Exercise passage.
<<<<

In the aftermath of the Civil War, (and even during the war, in Buchanan's case) Buchanan and Franklin Pierce were anathematized, shunned, and angrily blamed for not having embraced Abolitionism in the 1850s.  Of course, even Lincoln had been very cautious about endorsing "radical" Republican Abolitionism in the 1850s, while privately opposing slavery.  (Lincoln's public and private views about slavery are well documented in Eric Foner's book, The Fiery Trial.)

Compared to Trump, James Buchanan was relatively erudite and astute.  He was also a skilled diplomat.  But no President could have preserved the Union in the 1850s without enraging the Abolitionists.  The rift between North and South was irreversibly augmented by the acquisition of the Western territories after the Mexican American War, and Southern demands for slave owners' rights in the Western territories.

>>>>

Requirement 1. According to the passage on Buchanan, which book documents Lincoln's public and private views about slavery?
Requirement 2. Name every person mentioned in the passage on Buchanan.

Source data.
<<<<

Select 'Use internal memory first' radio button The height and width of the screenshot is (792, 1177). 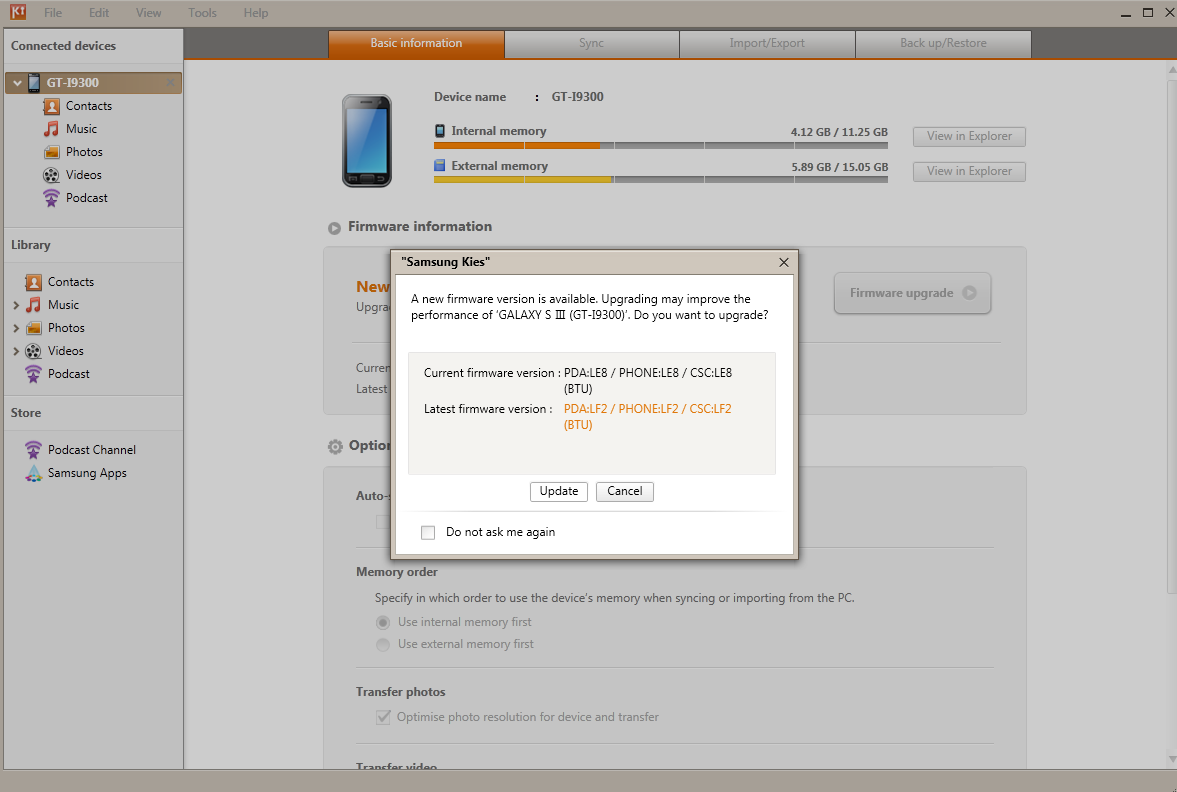pyautogui.click(x=383, y=622)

>>>>

Task solution 1. Eric Foner's book, The Fiery Trial.

Task solution 2. James Buchanan, Franklin Pierce, Lincoln, Eric Foner, Trump